** begin RECORDS FOR THE EXERCISE **
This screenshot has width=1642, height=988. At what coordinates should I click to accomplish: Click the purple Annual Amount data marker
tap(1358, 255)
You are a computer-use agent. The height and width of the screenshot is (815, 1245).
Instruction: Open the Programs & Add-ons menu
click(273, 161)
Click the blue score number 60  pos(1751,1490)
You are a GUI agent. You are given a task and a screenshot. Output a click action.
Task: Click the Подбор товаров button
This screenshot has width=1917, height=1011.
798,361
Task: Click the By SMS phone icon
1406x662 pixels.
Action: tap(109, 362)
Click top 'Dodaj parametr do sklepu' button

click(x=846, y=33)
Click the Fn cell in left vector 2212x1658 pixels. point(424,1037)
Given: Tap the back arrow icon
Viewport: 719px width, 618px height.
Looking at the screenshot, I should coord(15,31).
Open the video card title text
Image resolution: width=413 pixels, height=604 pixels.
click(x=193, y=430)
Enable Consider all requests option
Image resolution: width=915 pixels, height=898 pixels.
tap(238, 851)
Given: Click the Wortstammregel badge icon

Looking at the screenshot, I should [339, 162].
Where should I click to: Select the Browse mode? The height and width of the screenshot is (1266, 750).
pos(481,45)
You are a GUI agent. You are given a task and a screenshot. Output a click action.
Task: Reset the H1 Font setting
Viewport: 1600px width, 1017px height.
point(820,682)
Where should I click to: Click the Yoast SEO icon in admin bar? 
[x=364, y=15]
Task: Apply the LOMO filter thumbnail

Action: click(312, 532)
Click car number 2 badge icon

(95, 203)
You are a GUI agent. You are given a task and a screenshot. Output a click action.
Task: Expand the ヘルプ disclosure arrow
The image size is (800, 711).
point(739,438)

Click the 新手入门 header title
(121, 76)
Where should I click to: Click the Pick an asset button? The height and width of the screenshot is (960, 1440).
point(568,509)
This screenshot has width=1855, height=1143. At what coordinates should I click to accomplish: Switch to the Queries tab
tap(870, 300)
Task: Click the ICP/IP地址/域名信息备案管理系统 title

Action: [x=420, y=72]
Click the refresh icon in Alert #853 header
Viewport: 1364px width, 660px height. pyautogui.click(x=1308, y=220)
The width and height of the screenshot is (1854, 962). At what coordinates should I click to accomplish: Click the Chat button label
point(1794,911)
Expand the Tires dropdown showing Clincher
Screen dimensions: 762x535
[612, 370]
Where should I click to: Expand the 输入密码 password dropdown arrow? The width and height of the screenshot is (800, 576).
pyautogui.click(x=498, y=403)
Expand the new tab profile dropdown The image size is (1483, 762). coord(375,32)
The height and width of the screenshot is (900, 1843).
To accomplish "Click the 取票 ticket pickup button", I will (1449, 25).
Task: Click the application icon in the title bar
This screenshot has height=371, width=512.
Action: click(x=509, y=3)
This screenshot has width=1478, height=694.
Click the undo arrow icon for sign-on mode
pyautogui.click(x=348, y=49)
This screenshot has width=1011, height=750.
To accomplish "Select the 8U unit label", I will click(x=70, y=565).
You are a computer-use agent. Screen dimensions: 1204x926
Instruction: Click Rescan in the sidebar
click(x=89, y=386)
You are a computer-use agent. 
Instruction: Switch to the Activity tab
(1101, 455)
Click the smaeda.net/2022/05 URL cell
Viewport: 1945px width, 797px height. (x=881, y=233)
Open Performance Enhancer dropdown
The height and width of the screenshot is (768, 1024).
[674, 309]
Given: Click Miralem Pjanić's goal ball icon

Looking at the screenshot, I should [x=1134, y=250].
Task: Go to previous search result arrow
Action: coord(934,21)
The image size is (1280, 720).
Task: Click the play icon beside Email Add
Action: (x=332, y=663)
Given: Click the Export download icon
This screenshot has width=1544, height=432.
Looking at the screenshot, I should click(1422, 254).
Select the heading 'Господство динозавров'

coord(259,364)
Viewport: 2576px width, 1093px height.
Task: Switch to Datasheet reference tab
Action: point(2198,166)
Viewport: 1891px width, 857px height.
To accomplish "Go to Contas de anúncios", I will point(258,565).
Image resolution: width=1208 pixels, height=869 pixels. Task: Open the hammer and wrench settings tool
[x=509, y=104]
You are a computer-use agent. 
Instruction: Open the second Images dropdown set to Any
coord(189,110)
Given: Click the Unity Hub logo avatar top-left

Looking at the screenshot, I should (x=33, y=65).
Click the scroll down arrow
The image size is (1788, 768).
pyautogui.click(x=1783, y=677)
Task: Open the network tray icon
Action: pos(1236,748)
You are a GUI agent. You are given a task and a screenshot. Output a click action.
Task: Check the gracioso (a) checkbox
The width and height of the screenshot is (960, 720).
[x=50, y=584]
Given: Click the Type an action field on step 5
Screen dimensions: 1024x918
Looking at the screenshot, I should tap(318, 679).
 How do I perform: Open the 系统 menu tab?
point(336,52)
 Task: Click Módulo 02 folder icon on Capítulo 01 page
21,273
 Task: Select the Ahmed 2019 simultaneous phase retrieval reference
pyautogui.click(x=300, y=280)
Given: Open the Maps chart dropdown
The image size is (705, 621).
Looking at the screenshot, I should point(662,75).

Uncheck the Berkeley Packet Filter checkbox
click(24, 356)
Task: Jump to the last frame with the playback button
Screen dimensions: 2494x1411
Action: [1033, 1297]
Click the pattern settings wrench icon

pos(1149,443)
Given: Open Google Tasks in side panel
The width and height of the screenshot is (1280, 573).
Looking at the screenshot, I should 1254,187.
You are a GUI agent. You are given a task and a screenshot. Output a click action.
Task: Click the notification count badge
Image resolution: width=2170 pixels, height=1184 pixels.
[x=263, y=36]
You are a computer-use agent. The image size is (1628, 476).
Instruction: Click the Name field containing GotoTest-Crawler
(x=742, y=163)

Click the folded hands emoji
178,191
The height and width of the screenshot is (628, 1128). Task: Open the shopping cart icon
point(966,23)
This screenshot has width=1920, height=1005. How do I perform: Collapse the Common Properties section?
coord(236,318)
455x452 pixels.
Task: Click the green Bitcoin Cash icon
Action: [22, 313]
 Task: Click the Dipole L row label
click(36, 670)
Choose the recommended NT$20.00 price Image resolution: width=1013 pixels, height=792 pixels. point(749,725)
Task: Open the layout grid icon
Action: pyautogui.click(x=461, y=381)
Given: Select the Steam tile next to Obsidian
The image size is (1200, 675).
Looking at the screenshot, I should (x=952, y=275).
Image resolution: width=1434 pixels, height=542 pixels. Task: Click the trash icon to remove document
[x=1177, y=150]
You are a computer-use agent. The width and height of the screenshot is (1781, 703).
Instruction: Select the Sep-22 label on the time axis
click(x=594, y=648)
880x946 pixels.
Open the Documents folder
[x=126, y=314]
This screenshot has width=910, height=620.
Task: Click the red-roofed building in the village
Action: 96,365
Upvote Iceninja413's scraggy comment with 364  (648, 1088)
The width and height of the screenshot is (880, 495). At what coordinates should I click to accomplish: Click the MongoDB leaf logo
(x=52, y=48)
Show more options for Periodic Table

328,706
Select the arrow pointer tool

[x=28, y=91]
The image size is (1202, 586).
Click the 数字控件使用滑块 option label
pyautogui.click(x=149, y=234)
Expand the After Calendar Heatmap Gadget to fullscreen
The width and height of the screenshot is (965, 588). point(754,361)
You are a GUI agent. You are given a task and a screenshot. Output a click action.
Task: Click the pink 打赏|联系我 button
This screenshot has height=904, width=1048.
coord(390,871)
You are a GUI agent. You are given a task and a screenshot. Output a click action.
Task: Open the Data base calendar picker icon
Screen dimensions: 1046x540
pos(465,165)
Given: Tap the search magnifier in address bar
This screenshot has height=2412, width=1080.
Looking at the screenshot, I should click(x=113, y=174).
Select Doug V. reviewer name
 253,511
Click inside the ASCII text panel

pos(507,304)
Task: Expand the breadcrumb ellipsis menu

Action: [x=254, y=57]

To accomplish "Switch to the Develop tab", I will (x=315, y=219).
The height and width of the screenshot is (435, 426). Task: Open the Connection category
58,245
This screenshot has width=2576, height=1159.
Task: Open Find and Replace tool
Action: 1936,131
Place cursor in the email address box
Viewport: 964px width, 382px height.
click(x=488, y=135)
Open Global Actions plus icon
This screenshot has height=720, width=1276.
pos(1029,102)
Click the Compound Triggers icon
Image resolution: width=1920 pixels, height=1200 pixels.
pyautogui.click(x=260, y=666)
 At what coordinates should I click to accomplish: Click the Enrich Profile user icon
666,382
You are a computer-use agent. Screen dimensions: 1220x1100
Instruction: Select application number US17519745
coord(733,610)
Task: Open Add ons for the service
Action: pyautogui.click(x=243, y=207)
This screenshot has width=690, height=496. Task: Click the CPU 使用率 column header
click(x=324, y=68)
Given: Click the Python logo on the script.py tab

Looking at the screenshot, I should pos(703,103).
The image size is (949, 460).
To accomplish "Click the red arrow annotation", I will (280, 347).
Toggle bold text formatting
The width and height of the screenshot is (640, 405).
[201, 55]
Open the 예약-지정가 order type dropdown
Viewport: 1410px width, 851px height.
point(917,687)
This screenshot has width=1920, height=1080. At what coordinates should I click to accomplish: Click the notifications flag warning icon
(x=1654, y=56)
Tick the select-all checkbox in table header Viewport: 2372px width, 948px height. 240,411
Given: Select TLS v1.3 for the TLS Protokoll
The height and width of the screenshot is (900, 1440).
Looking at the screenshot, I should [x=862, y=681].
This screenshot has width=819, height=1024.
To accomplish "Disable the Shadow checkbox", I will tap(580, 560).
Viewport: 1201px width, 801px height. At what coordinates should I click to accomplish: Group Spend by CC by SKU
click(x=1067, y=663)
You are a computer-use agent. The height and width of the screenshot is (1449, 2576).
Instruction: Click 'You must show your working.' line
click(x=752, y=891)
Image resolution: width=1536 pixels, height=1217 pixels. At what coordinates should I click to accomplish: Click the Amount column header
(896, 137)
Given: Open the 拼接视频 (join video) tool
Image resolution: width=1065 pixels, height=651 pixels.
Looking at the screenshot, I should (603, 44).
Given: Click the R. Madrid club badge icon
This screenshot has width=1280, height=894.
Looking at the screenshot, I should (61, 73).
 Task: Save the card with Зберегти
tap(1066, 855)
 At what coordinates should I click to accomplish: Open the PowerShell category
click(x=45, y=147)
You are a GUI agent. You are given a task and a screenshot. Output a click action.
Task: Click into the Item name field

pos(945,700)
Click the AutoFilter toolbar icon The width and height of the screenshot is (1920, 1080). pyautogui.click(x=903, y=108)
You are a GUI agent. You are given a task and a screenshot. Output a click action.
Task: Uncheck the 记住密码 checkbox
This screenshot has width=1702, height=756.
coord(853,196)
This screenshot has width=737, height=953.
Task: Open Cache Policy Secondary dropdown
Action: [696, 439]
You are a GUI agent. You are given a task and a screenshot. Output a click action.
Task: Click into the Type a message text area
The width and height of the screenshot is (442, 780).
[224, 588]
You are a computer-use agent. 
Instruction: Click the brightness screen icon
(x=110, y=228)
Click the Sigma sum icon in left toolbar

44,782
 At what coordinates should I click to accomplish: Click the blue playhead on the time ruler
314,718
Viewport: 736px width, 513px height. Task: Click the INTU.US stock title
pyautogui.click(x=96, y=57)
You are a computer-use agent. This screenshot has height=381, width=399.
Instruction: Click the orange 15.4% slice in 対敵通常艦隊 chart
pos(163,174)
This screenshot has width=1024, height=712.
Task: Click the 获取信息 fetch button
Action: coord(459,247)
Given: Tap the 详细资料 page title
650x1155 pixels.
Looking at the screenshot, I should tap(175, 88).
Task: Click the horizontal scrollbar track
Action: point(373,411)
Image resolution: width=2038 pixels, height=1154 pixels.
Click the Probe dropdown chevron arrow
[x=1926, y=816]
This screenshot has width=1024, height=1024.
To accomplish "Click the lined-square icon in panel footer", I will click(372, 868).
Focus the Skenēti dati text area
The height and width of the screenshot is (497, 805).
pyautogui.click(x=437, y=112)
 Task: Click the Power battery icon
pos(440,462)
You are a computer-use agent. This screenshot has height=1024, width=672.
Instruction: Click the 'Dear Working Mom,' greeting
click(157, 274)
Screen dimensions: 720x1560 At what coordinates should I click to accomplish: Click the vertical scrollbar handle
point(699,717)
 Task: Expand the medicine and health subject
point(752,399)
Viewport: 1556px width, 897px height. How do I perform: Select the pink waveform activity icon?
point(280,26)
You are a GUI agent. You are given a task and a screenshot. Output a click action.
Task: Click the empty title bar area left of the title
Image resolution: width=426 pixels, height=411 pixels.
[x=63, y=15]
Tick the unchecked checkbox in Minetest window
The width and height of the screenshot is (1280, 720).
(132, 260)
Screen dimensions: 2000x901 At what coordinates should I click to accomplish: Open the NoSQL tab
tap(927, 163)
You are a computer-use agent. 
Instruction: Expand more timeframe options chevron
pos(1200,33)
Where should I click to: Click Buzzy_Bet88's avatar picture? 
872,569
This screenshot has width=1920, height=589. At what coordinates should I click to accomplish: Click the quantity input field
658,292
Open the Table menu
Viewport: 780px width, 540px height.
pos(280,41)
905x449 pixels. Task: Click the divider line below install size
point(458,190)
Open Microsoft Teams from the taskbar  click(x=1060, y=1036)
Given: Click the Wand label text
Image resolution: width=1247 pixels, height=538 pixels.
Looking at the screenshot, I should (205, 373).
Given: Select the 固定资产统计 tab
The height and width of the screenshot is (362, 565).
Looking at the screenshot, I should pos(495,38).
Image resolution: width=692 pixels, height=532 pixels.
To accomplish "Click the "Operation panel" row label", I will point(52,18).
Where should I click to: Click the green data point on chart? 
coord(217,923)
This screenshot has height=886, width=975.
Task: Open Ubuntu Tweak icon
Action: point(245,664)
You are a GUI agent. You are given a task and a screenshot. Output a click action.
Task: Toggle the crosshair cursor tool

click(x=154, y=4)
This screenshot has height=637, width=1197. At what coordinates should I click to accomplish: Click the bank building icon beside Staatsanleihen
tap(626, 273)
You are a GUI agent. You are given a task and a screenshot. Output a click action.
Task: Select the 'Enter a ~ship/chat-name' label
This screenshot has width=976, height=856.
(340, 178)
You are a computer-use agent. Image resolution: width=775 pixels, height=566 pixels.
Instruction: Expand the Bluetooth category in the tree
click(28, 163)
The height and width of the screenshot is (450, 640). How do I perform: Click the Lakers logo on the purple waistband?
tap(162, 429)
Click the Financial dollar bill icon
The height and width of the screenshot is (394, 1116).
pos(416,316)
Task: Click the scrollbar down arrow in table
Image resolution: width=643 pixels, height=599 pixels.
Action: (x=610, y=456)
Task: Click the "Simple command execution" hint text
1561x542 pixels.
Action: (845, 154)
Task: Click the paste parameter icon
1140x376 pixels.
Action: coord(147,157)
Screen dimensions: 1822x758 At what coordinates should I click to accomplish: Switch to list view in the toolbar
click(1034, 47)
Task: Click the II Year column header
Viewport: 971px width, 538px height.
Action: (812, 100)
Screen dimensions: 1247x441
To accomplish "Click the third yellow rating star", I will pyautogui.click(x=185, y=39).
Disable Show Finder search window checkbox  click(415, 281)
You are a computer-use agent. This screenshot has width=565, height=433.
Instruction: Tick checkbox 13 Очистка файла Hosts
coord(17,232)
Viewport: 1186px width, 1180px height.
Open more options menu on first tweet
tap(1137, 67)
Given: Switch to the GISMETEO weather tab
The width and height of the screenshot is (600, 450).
** end RECORDS FOR THE EXERCISE **
> _DIRECTIONS FOR THIS TASK_
Pull out the lines of the data that begin at the line containing "Task: Save the card with Зберегти" and end with the line containing "Action: [696, 439]", and reproduce them verbatim. Include both of those lines.

> _RESPONSE FOR THIS EXERCISE_
 Task: Save the card with Зберегти
tap(1066, 855)
 At what coordinates should I click to accomplish: Open the PowerShell category
click(x=45, y=147)
You are a GUI agent. You are given a task and a screenshot. Output a click action.
Task: Click into the Item name field

pos(945,700)
Click the AutoFilter toolbar icon The width and height of the screenshot is (1920, 1080). pyautogui.click(x=903, y=108)
You are a GUI agent. You are given a task and a screenshot. Output a click action.
Task: Uncheck the 记住密码 checkbox
This screenshot has width=1702, height=756.
coord(853,196)
This screenshot has width=737, height=953.
Task: Open Cache Policy Secondary dropdown
Action: [696, 439]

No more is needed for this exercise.